Stored records:
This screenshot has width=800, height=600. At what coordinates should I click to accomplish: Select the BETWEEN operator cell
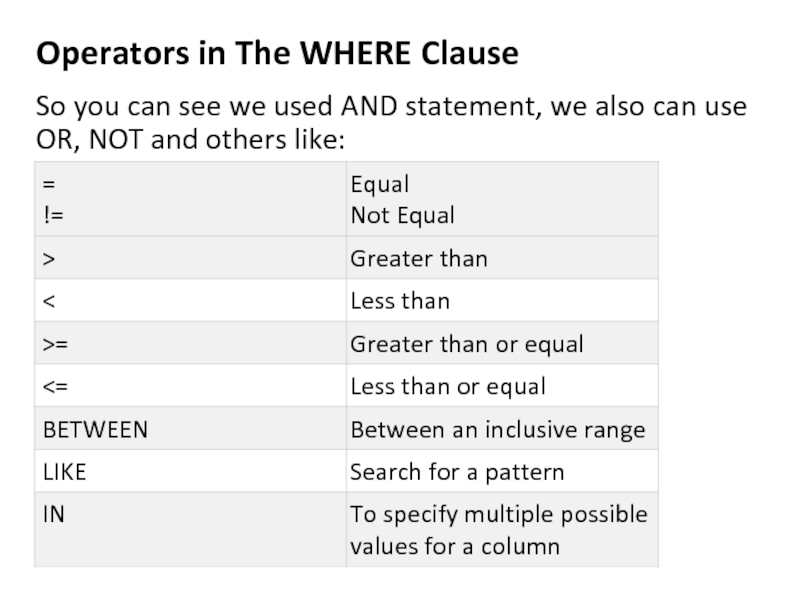point(94,430)
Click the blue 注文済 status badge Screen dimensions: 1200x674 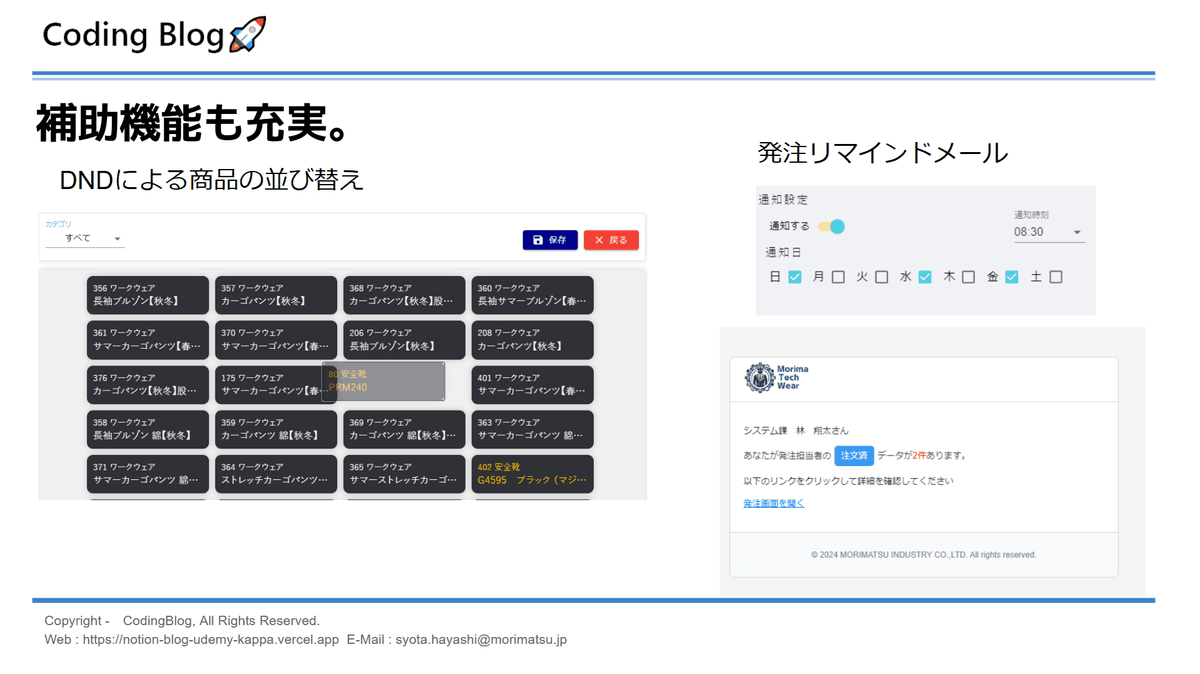pyautogui.click(x=854, y=455)
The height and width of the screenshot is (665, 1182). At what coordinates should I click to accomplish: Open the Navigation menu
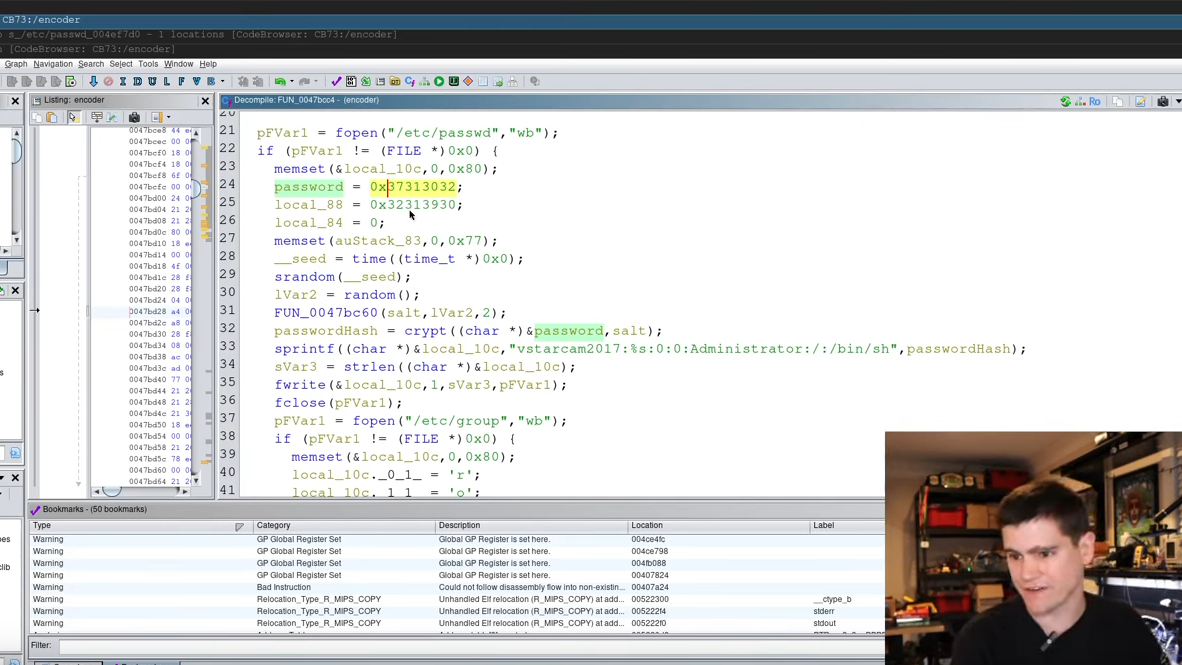point(53,64)
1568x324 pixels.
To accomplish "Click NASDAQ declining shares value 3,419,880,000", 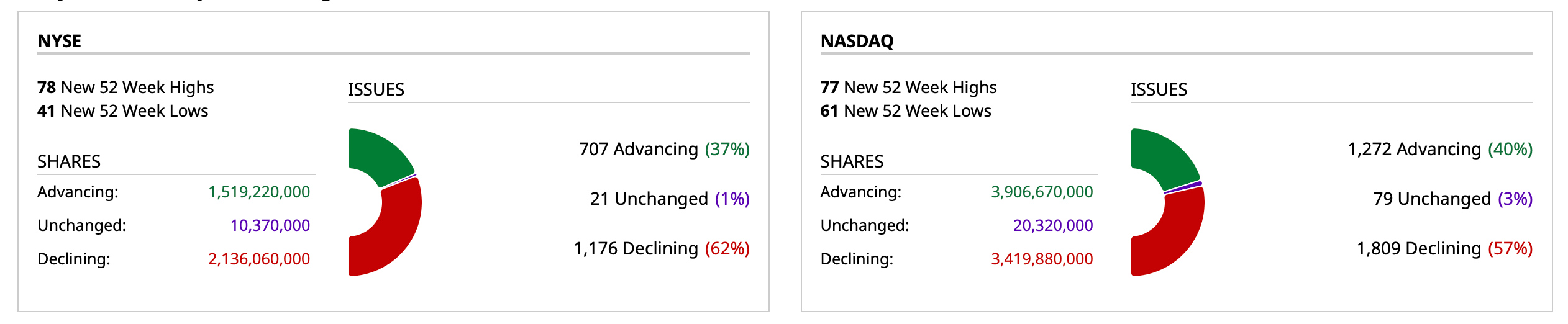I will point(1042,259).
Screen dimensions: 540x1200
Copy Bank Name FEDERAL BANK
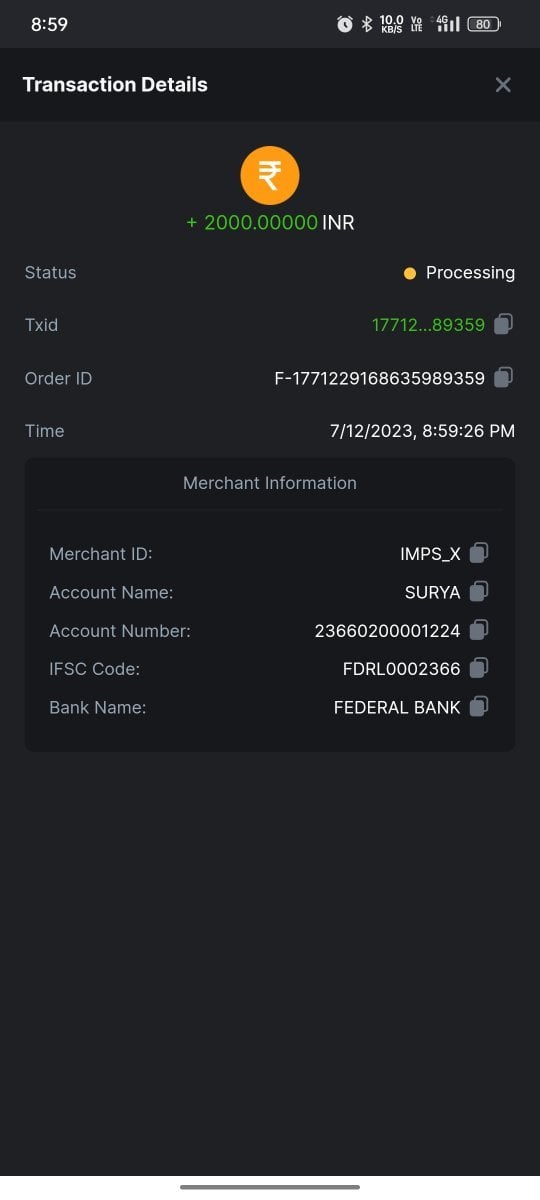479,707
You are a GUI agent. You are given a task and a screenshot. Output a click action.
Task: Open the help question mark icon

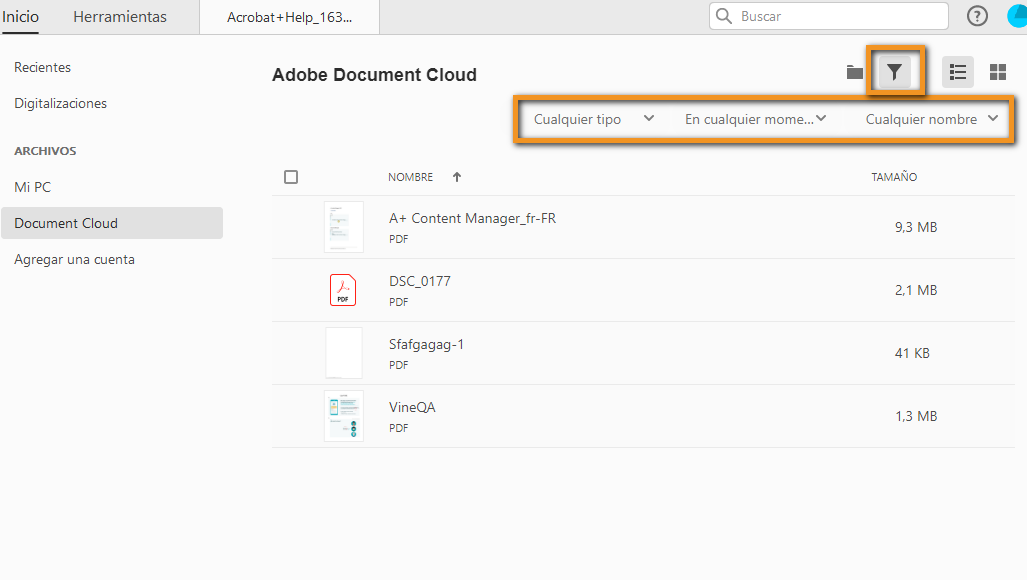978,16
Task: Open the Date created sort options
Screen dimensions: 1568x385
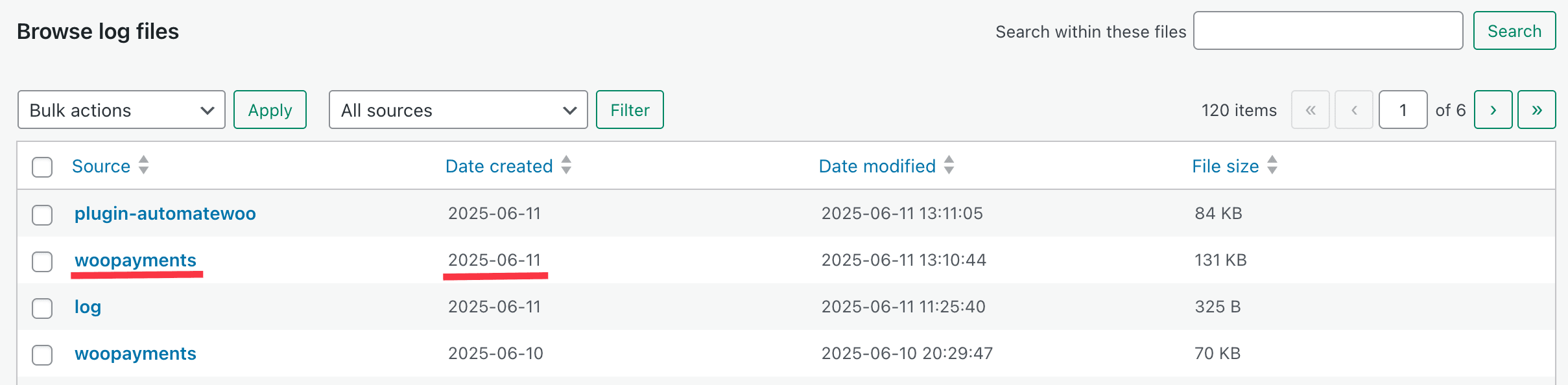Action: click(565, 166)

Exercise:
Excluding the pictures, retype the line containing "Task: Open the help question mark icon" and all lines after it down to the end of the data above.

Result of the task:
Task: Open the help question mark icon

978,16
Task: Open the Date created sort options
Screen dimensions: 1568x385
Action: click(565, 166)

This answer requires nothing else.